As to the revolutions, after having gone through the crash of a Central American, we were not to be put back by a Mexican. But the preventive order against visiting the ruins of Palenque was not so easily disposed of. If we made an application for permission, we felt sure of the good disposition of the local authorities; but if they had no discretion, were bound by imperative orders, and obliged to refuse, it would be uncourteous and improper to make the attempt. At the same time it was discouraging, in the teeth of Dr. M'Kinney's information, to undertake the journey without.

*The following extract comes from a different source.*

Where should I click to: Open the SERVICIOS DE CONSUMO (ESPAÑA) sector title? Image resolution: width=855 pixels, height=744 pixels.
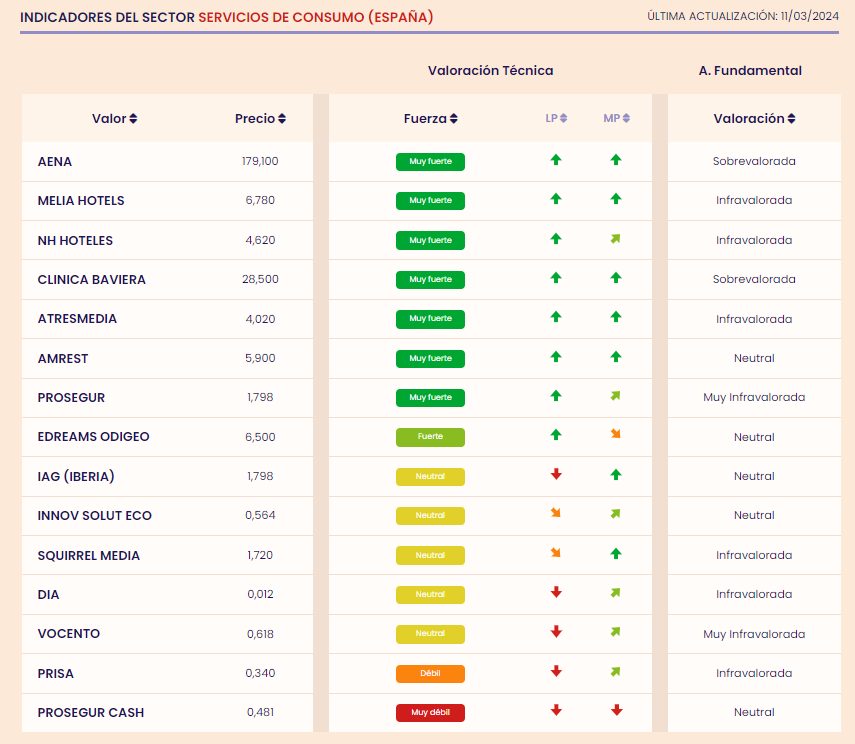pos(316,17)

To be obliged to retrace our steps, and make the long journey to the capital to ask permission, would be terrible; but we learned that the ruins were removed some distance from any habitation; we did not believe that in the midst of a formidable revolution, the government had any spare soldiers to station there as a guard. From what we knew of other ruins, we had reason to believe that the place was entirely desolate; we might be on the ground before any one knew we were in the neighbourhood, and then make terms either to remain or evacuate, as the case might require; and it was worth the risk if we got one day's quiet possession. With this uncertain prospect we immediately commenced repairing and making preparations for our journey.

The comfort of finding ourselves at this distant place in the house of a countryman can hardly be appreciated. In dress, manner, appearance, habits, and feelings, the doctor was as natural as if we had met him at home. The only difference was his language, which he could not speak connectedly, but interlarded it with Spanish expressions. He moved among the people, but he was not of them; and the only tie that bound him was a dark-eyed Spanish beauty, one of the few that I saw in that country for whom a man might forget kindred and home. He was anxious to leave the country, but trammelled by a promise made his mother-in-law not to do so during her life. He lived, however, in such constant anxiety, that he hoped she would release him.

Comitan, the frontier town of Chiapas, contains a population of about 10,000. It has a suburb church, and well-filled convent of Dominican Friars. It is a place of considerable trade, and has become so by the effect of bad laws; for, in consequence of the heavy duties on regular importations at the Mexican ports of entry, most of the European goods consumed in this region are smuggled in from Balize and Guatimala. The proceeds of confiscations and the perquisites of officers are such an important item of revenue that the officers are vigilant, and the day before we arrived twenty or thirty mule-loads that had been seized were brought into Comitan; but the profits are large that smuggling is a regular business, the risk of seizure being considered one of the expenses of carrying it on. The markets, however, are but poorly supplied, as we found. We sent for a washerwoman, but there was no soap in the town. We wanted our mules shod, but there was only iron enough to shoe one. Buttons for pantaloons, in size, made up for other deficiencies. The want of soap was a deplorable circumstance. For several days we had indulged in the pleasing expectation of having our sheets washed. The reader may perhaps consider us fastidious, as it was only three weeks since we left Guatimala, but we had slept in wretched cabildoes, and on the ground, and they had become of a very doubtful colour. In time of trouble, however, commend me to the sympathy of a countryman. Don Santiago, alias Doctor M'Kinney, stood by us in our hour of need, provided us with soap, and our sheets were purified.

Pawling's difficulties were now over. I procured for him a separate passport, and he had before him a clear road to Mexico; but his interest had been awakened; he was loth to leave us, and after a long consultation and deliberation resolved that he would go with us to Palenque.